§ **Document extract**:
______________________________

Another argument could be that you already have a Kubernernetes-Cluster running with the application which you would like to use Elasticsearch with. For this reason, you don’t want to spread one application over multiple environments. So you are looking to use Kubernetes as your go-to standard.

Sometimes, you may also have to build a special solution with a lot of customizations that are not readily deployable with a SaaS provider.

An important argument for us was the hands-on experience hosting Elasticsearch, in order to give the best support to our customers.

Cluster Target Definition:

For the purposes of this post, I will use a sample cluster running on AWS. Remember to always include the following features:

  • 6 node clusters (3 es-master, 3 es-data)
  • master and data nodes are spread over 3 availability zones
  • a plugin installed to snapshot data on S3
  • dedicated nodes where only elastic services are running on
  • affinities that not two elastic nodes from the same type are running on the same machine

Due to this article’s focus on how to use the Kubernetes Operator, we will not provide any details regarding necessary instances, the reason for creating different instance groups, or the reasons behind several pod anti affinities.

In our Kubernetes cluster, we have two additional Instance Groups for Elasticsearch: es-master and es-data where the nodes have special taints.

(In our example case the instance groups are managed by kops. However, you can simply add the labels and taints to each node manually.)

The Following is an example of how a node of the es-master instance group looks like:

apiVersion: v1
kind: Node
metadata:
  ...
  labels:
    failure-domain.beta.kubernetes.io/zone: eu-north-1a
    kops.k8s.io/instancegroup: es-master
    kubernetes.io/hostname: ip-host.region.compute.internal
    ...
spec:
  ...
  taints:
  - effect: NoSchedule
    key: es-node
    value: master

As you may have noticed, there are three different labels:

  1. The failure-domain.beta.kubernetes.io/zone contains the information pertaining to the availability zone in which the instance is running.
  2. The kops.k8s.io/instancegroup contains the information in which instance the group resides. This will be important later to allow both master and data nodes to run on different hardware for performance optimization.
  3. The kubernetes.io/hostname acts as a constraint to ensure only one master node is running the specified instance.

Following is an example of an es-data instance with the appropriate label keys, and respective values:

apiVersion: v1
kind: Node
metadata:
  ...

______________________________

§ **Given problem A**:
Render this sentence from the Elasticsearch-on-Kubernetes excerpt in German: "An important argument for us was the hands-on experience hosting Elasticsearch, in order to give the best support to our customers."
§ **Given problem B**:
Extend the Elasticsearch-on-Kubernetes excerpt onward from its last line.
The records come from a source separate from the Elasticsearch-on-Kubernetes excerpt.

[Records for locating described items]
______________________________

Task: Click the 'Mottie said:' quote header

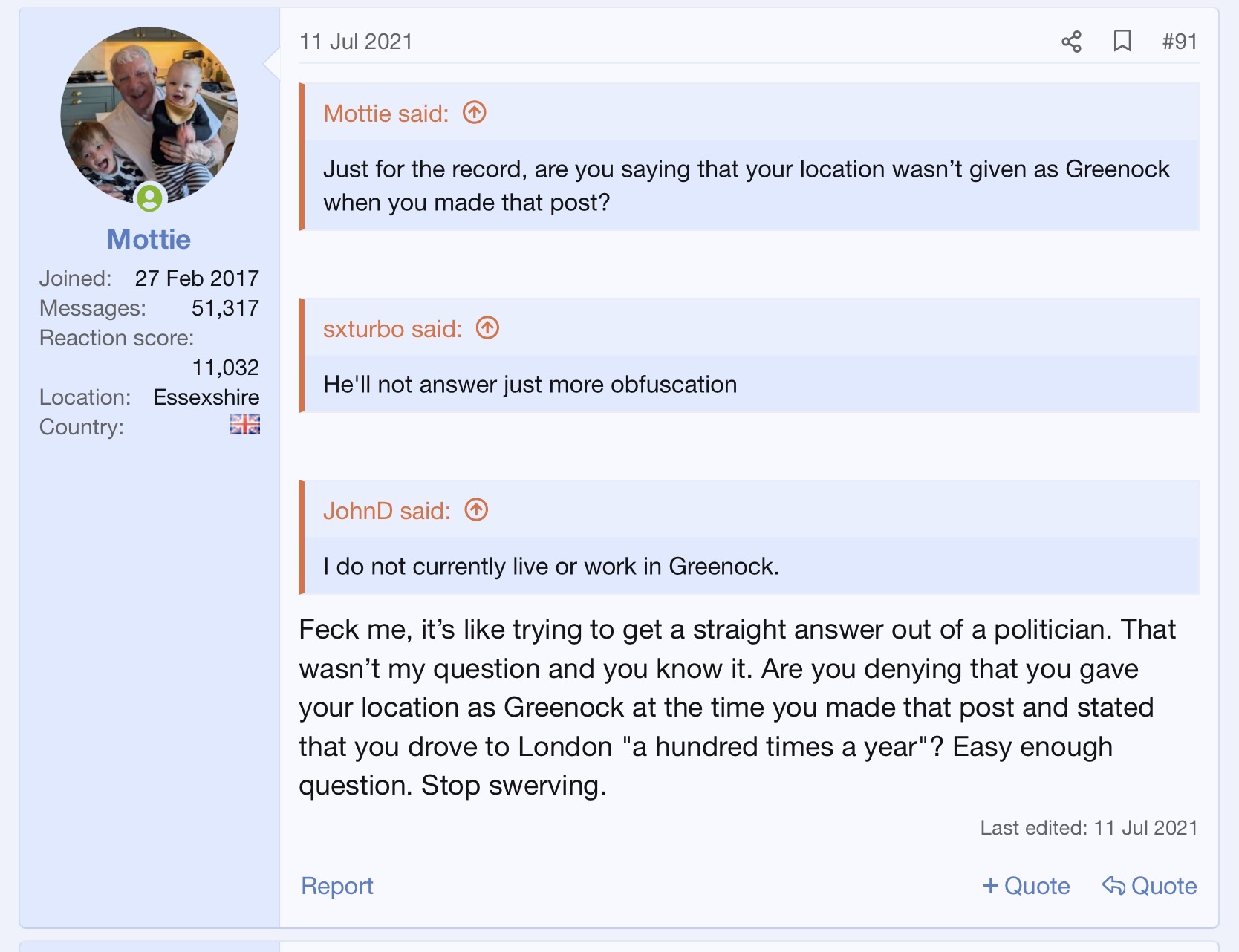Action: [386, 114]
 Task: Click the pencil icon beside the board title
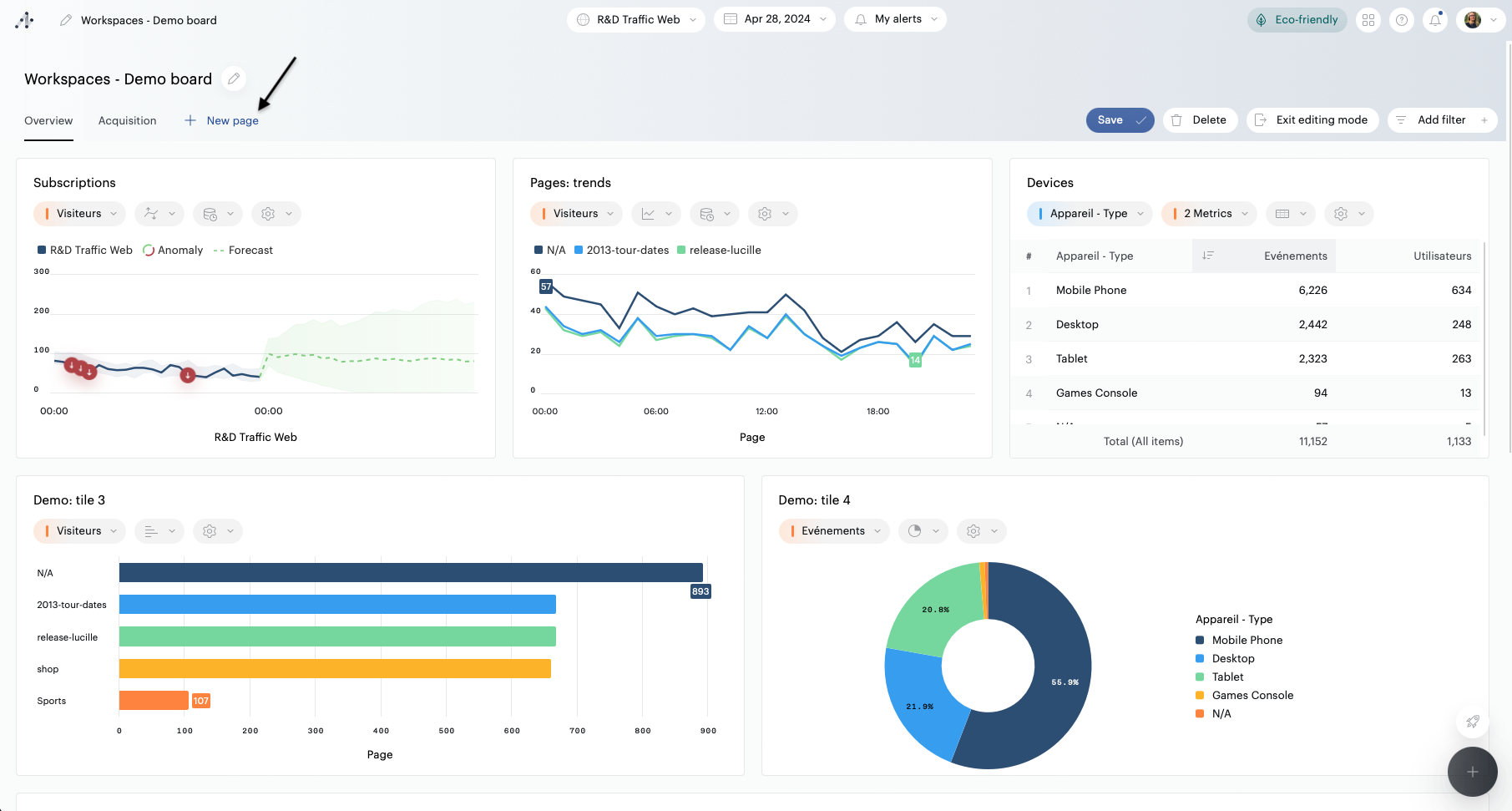[235, 79]
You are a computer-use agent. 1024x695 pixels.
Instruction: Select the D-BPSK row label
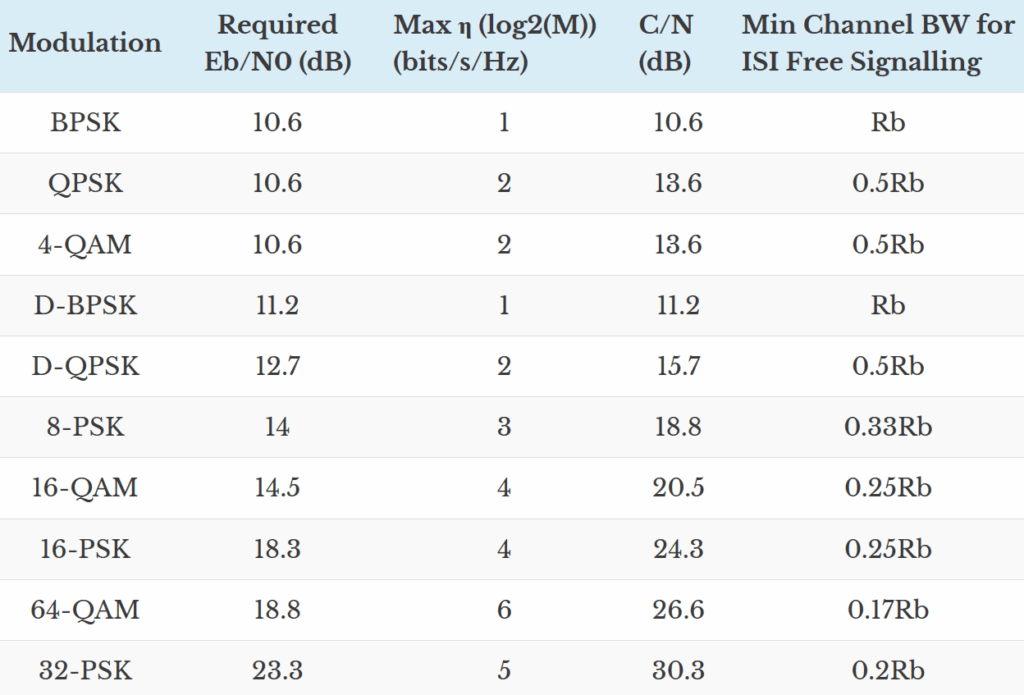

______________________________

§ **Output A**:
Ein wichtiges Argument für uns war die praktische Erfahrung mit dem Hosting von Elasticsearch, um unseren Kunden den bestmöglichen Support bieten zu können.

§ **Output B**:
  labels:
    failure-domain.beta.kubernetes.io/zone: eu-north-1a
    kops.k8s.io/instancegroup: es-data
    kubernetes.io/hostname: ip-host.region.compute.internal
    ...
spec:
  ...
  taints:
  - effect: NoSchedule
    key: es-node
    value: data

As you can see, the value of the es-node taint and the kops.k8s.io/instancegroup label differs. We will reference these values later to decide between data and master instances.

Now that we have illustrated our node structure and you are better able to grasp our understanding of the Kubernetes and Elasticsearch cluster, we can begin installation of the Elasticsearch operator in Kubernetes.

Let’s Get Started:

First: install the Kubernetes Custom Resource Definitions, RBAC rules (if RBAC is activated in the cluster in question), and a StatefulSet for the elastic-operator pod. In our example case, we have RBAC activated and can make use of the all-in-one deployment file from Elastic for installation.

(Notice: If RBAC is not activated in your cluster, then remove line 2555 – 2791 and all service-account references in the file):

kubectl apply -f https://download.elastic.co/downloads/eck/1.2.1/all-in-one.yaml

This creates four main parts in our Kubernetes cluster to operate Elasticsearch:

  • All necessary Custom Resource Definitions
  • All RBAC Permissions which are needed
  • A Namespace for the Operator (elastic-system)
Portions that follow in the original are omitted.